> [TÂCHES À RÉALISER]:
(a) Répondez aux questions suivantes à partir de l'extrait de jugement :
(i) À quelle date la vente de la propriété a-t-elle eu lieu ?
(ii) Quelle somme les demandeurs réclament-ils au défendeur ?
(iii) Pour quelle durée et à quelles dates le procès est-il fixé ?
(b) Rédigez la suite de l'extrait de jugement à partir de son dernier paragraphe.

Sur une demande de remise du procès fixé au mérite

______________________________________________________________________

 

[1]           Les demandeurs reprochent au défendeur d’avoir fait défaut de respecter diverses obligations contractuelles, qui seraient notamment enchâssées à même un « Trust Deposit Agreement », et ce, suite à leur acquisition, du défendeur, d’une propriété située sur le territoire de la Ville de Gatineau. 

[2]           La vente en question date du 25 mai 2012.  Le « Trust Deposit Agreement » est daté du 22 mai 2012.

[3]           Le défendeur est, en date du présent jugement, un député fédéral siégeant à la Chambre des communes. 

[4]           La problématique alléguée résulterait de l’état du système septique de l’Immeuble et du défaut, soumettent les demandeurs, du défendeur de respecter les engagements pris afin de corriger de telles problématiques.

[5]             Les demandeurs réclament donc du défendeur, le 1er septembre 2015[1], le paiement d’une somme de 68 814,34$.

[6]           Le défendeur non seulement conteste la Demande formulée mais réplique également à l’aide d’une demande reconventionnelle, réclamant, en particulier, la somme de 30 000$ en remboursement des honoraires extrajudiciaires déboursés afin de se défendre quant à la Demande formulée à son encontre.

[7]           Le procès est fixé, pour une durée de 2 jours, les 7 et 8 février 2018.  La fixation du procès est effectuée, le 19 septembre 2017, lors de l’appel du rôle provisoire.

> [ENTRÉES RÉPERTORIÉES]:
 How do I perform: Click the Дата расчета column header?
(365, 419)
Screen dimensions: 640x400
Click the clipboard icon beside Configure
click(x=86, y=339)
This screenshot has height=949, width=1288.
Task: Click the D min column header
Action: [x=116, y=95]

> [RÉPONSES RÉDIGÉES]:
(a)
(i) Le 25 mai 2012.
(ii) 68 814,34 $.
(iii) Pour une durée de 2 jours, les 7 et 8 février 2018.

(b)
[8]           Le jour même de la fixation du procès, l’avocat du défendeur informe les avocats représentant les demandeurs que son client vient de l’aviser qu’il venait de recevoir l’horaire modifié de la Chambre des communes, apprenant ainsi qu’il aurait à siéger - comme tout député - aux deux dates précitées. 

[9]           Dès le 19 septembre 2017, les avocats des demandeurs informent l’avocat du défendeur qu’ils ne consentent pas à la remise du procès, qui venait tout juste d’être fixé quelques heures auparavant, lui suggérant ainsi, s’il souhaitait maintenir sa demande, de s’adresser à la Cour afin de requérir un report du Procès.  Les avocats des demandeurs indiquent dès lors qu’ils contesteront une telle demande. 

[10]        Cette demande de report n’est formulée que le 4 janvier 2018, et transmise à la Cour le 5 janvier.  Suite à divers échanges entre les avocats, une audioconférence est fixée le 9 janvier par le juge soussigné.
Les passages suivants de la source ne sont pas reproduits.